By CA Surekha S Ahuja
Form 36, DSC Authentication, and the End of Physical Filing
Effective from 3 January 2026
The Income-tax (Appellate Tribunal) Amendment Rules, 2025, notified under section 255(5) and published in the Official Gazette on 3 January 2026, mark a decisive procedural inflection point in ITAT practice.
The amendment does not merely prescribe electronic filing. It redefines the legal act of instituting an appeal. Post-amendment, an appeal before the ITAT comes into existence only through valid electronic filing authenticated by a Digital Signature Certificate (DSC). The Tribunal’s jurisdiction is now invoked digitally—not presumed through paper submission.
Effective Date: The Jurisdictional Cut-Off
Rule 1(2) expressly provides that the amended rules come into force from the date of publication, i.e., 3 January 2026.
Appeals instituted prior to this date continue to be governed by the erstwhile procedure
Appeals instituted on or after this date must strictly comply with the amended digital framework
There is no transitional or saving clause. Any appeal attempted to be filed otherwise than in accordance with the amended Rule 6 after the effective date is non est, with attendant exposure to limitation risk.
Rule 6: Reconstitution of the Filing Act
Rule 6 has been entirely substituted to provide that:
A memorandum of appeal to the Appellate Tribunal shall be filed by the appellant or by an agent authorised by him under his digital signature.
The legal consequences are immediate and unambiguous:
Electronic filing is mandatory
Authentication by DSC (as recognised under section 3 of the Information Technology Act, 2000) is jurisdictional
An appeal uploaded without DSC authentication is defective ab initio
The earlier distinction between filing and signing does not survive the amendment.
No Concept of an “Unsigned” Appeal
Handwritten signatures have ceased to have independent legal relevance. The commonly used expression “with or without signature” is legally inaccurate in the post-amendment context.
Digital authentication is the sole recognised mode of execution of an appeal.
Anything short of this does not constitute a valid institution in law.
Exclusive Portal-Based Filing
All appeals and applications before the ITAT must now be filed exclusively through the e-filing portal:
Assessees: Login through OTP or Pre-Validation Code (PVC)
Departmental Representatives: Login through bench-registered credentials
There is no counter filing, physical submission, or parallel mode available post-amendment.
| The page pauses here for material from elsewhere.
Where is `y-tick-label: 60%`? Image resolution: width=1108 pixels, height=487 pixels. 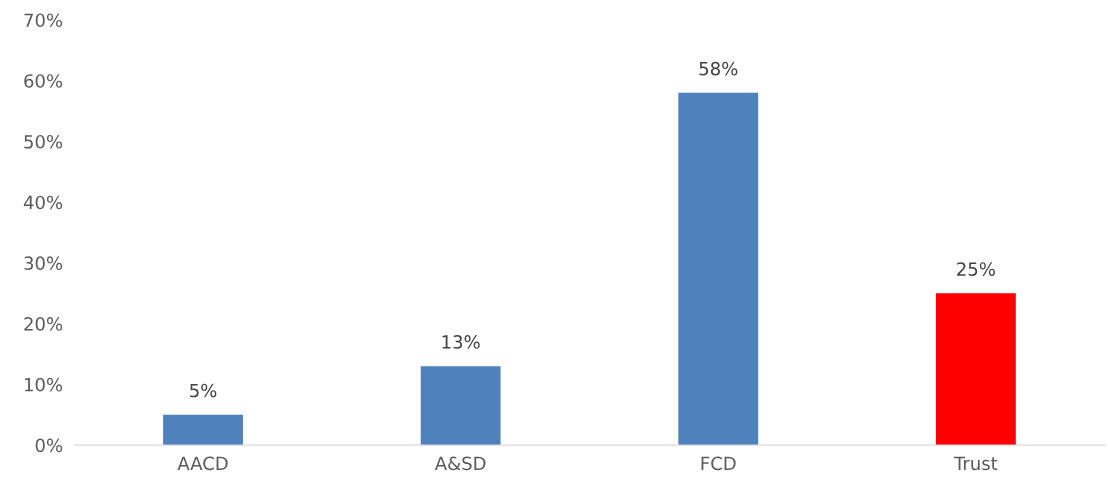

Filing Discipline: Form 36 in Practice
An appeal is legally instituted only upon completion of the following sequence:
Portal login and correct bench selection
Accurate completion of Form 36, including email address and mobile number (now statutorily relevant for service)
Upload of prescribed Rule 9 enclosures (single electronic copies)
Online payment of Tribunal fee
DSC authentication via EmSigner
Generation of system acknowledgement and appeal number
Anything short of this sequence does not result in a cognisable appeal.
Enclosures, Revisions, and Paper Books — The Compressed Position
Rule 9 rationalises annexures to single electronic copies, with specific codification for DRP and Commissioner-level appeals
Rule 9A mandates filing a Revised Form 36 for any change in address, email, or mobile; informal intimation is legally irrelevant
Rule 18 eliminates physical paper books; all compilations must be digitally filed and authenticated in accordance with Rule 6
Stays, Miscellaneous Applications, and Defects
Stay applications and miscellaneous applications now follow the same digital procedure as appeals
Prior applications under section 254(2) and related Tribunal orders must be disclosed and uploaded
Defects are system-generated, dashboard-based, and rectifiable only electronically
Service of notices and orders through registered email and mobile is conclusive
Closing Note: The Professional Position
The 2025 Amendment completes the Tribunal’s transition from a paper-administered forum to a system-administered court.
In this regime:
Limitation protects an appeal only if jurisdiction is correctly invoked.
For professionals, the message is clear. DSC readiness, portal discipline, and procedural exactitude are no longer ancillary—they are foundational. Post-2026 ITAT litigation will be tested first on institutional validity, and only thereafter on merits.